Microorganisms 2020, 8(10), 1505; https://doi.org/10.3390/microorganisms8101505
by Antonio Victor Campos Coelho 1,*, Ronald Rodrigues de Moura 2 and Sergio Crovella 2,3
Reviewer 1: Anonymous
Reviewer 2: Anonymous
Reviewer 3: Anonymous
Microorganisms 2020, 8(10), 1505; https://doi.org/10.3390/microorganisms8101505
Submission received: 22 July 2020 / Revised: 16 September 2020 / Accepted: 21 September 2020 / Published: 30 September 2020

Round 1

Reviewer 1 Report

Our understanding of the approach adopted in this study is that it lumped together RNA-seq datasets from untreated samples across 6 different studies, and used it as control for the RNA-seq datasets of LRA-treated samples from the same 6 studies. If this is correct, the analysis—while statistically strong—it is not biologically sound. That is because it utilizes datasets generated under very different conditions. It compares cells from HIV-1 infected patients and cells from healthy donors that are infected in vitro. It compares latently-infected cells generated after in vitro infection under very different conditions (for method of cell activation, for virus used for the infection, for method of expansion, and for method to achieve cell quiescence and viral latency). In this situation, the LRA-treated samples derived from a single study (for instance the samples treated with IL-15 from the Kulpa et al. study) are compared to the average of the negative (untreated) controls from multiple and very different studies, possibly revealing differences that with a more uniform and stringent control group (such as the one in the Kulpa et al. study itself) would not emerge.

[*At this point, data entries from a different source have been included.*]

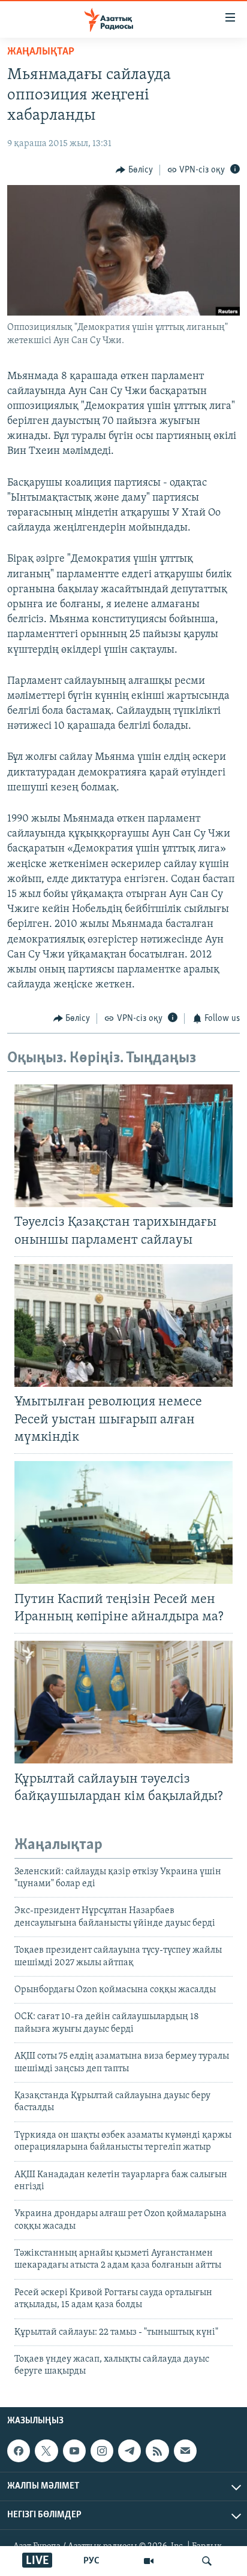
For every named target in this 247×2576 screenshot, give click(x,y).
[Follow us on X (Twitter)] (46, 2450)
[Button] (134, 170)
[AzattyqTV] (149, 2561)
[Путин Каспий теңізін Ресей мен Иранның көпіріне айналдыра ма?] (123, 1522)
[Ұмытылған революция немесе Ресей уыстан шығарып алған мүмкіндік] (123, 1325)
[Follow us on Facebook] (18, 2450)
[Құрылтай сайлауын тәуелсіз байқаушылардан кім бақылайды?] (123, 1702)
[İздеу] (207, 2561)
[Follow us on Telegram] (129, 2450)
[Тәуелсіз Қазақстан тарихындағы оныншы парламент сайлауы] (123, 1145)
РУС (91, 2561)
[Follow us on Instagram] (102, 2450)
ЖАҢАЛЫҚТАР (40, 52)
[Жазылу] (185, 2450)
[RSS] (157, 2450)
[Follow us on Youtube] (74, 2450)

The fact that in the meta-analysis 318 DEGs (20% of the total) were modulated by LRAs that could not be identified is very worrisome. The Authors argue that this is due to an increase in the power of the meta-analysis. An alternative explanation is that this meta-analysis lumps together very different samples and reveals incorrect differences in gene expression.

A more rational approach would be to extract DEGs from each study, and compare them with DEGs from other studies to identify common DEGs across all studies. The analysis would be performed across datasets rather than by lumping together datasets.

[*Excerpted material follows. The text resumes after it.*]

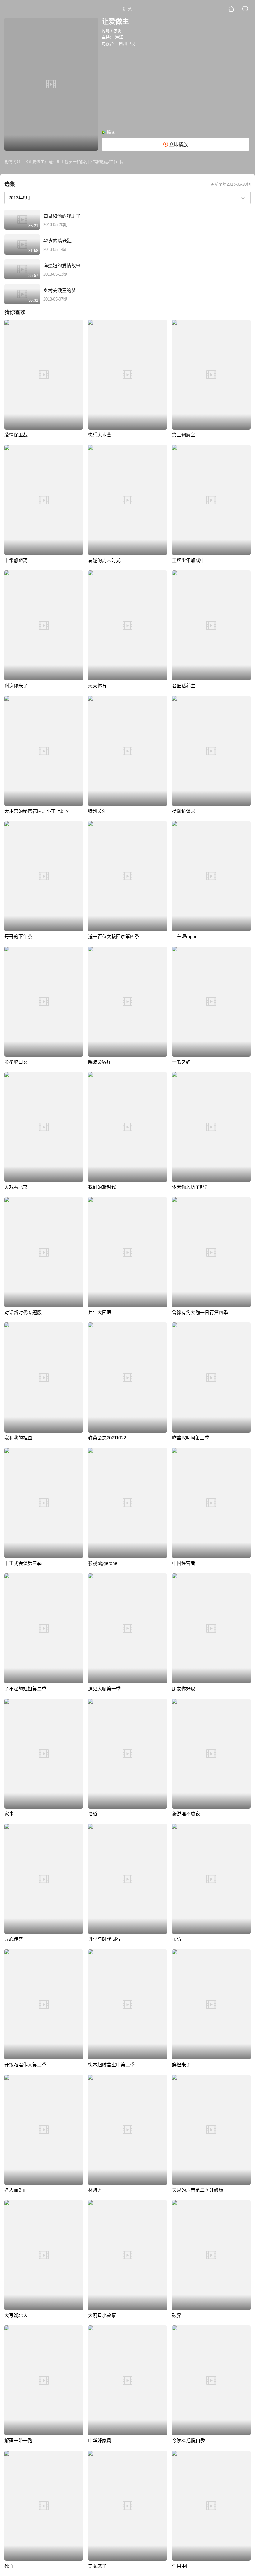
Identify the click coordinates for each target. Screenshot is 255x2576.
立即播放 (178, 144)
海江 (119, 37)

One key aspect of all clinically relevant LRAs is that they reverse HIV-1 latency without inducing T cell activation. PMA and ionomycin are not clinically relevant latency reversing agents as they are toxic and cause global T cell activation. At the same time, CD3+CD28+IL-2 stimulation is also not clinically relevant because of its toxicity and effects on global T cell activation. These two stimulation methods (PMA+ionomycin and CD3+CD28+IL-2) were used as “positive controls”. In other words, they were used as a way of comparing the effects of LRAs to stimuli that achieve maximal level of HIV-1 activation. Unstimulated cells (or vehicle-treated cells, such as DMSO-treated cells) are “negative controls”.

The term “ex vivo” (line 78) is not used accurately. By ex vivo it is meant cells from HIV-1 infected individuals, namely cells that were infected in an actual patient (as in the study by Mohammadi et al.; line 183). On the contrary, cells obtained from HIV-1 negative donors that are infected in the laboratory (as in the study by Beliakova-Bethell et al.; line 196) represent an in vitro model even though they are primary cells. There is a significant difference in behavior between primary CD4+ T cells obtained from HIV-1 patients and CD4+ T cells obtained from uninfected donors, which are then infected in vitro. Therefore, the analysis in the present study compares “apples to oranges”.

Lines 434-445 provide the rationale as to why the meta-analysis was representative of the individual analyses. While this explanation is “statistically” sound, it is not “biologically” sound because the studies used for the meta-analysis were conducted under very different conditions.

Ultimately, this meta-analysis fails in two ways: it does not identify a pathway/gene that is activated in response to stimulation with all LRAs; and it does not identify previously unknown pathways/genes activated in response to stimulation with one or more LRAs. This meta-analysis is merely confirmatory of previously known facts.    

The English in the manuscript would benefit by revision from a native English speaker. Some words appear to be a “literal” translation, but the meaning of the translated word is inaccurate. An example is the word “foresee” (line 13), which means “predict” or “forecast”. Presumably the Authors used a literal translation of a word in their native language, which however does not fit the meaning in that sentence. Another example is the word “analysis” (line 94), which should be plural (analyses).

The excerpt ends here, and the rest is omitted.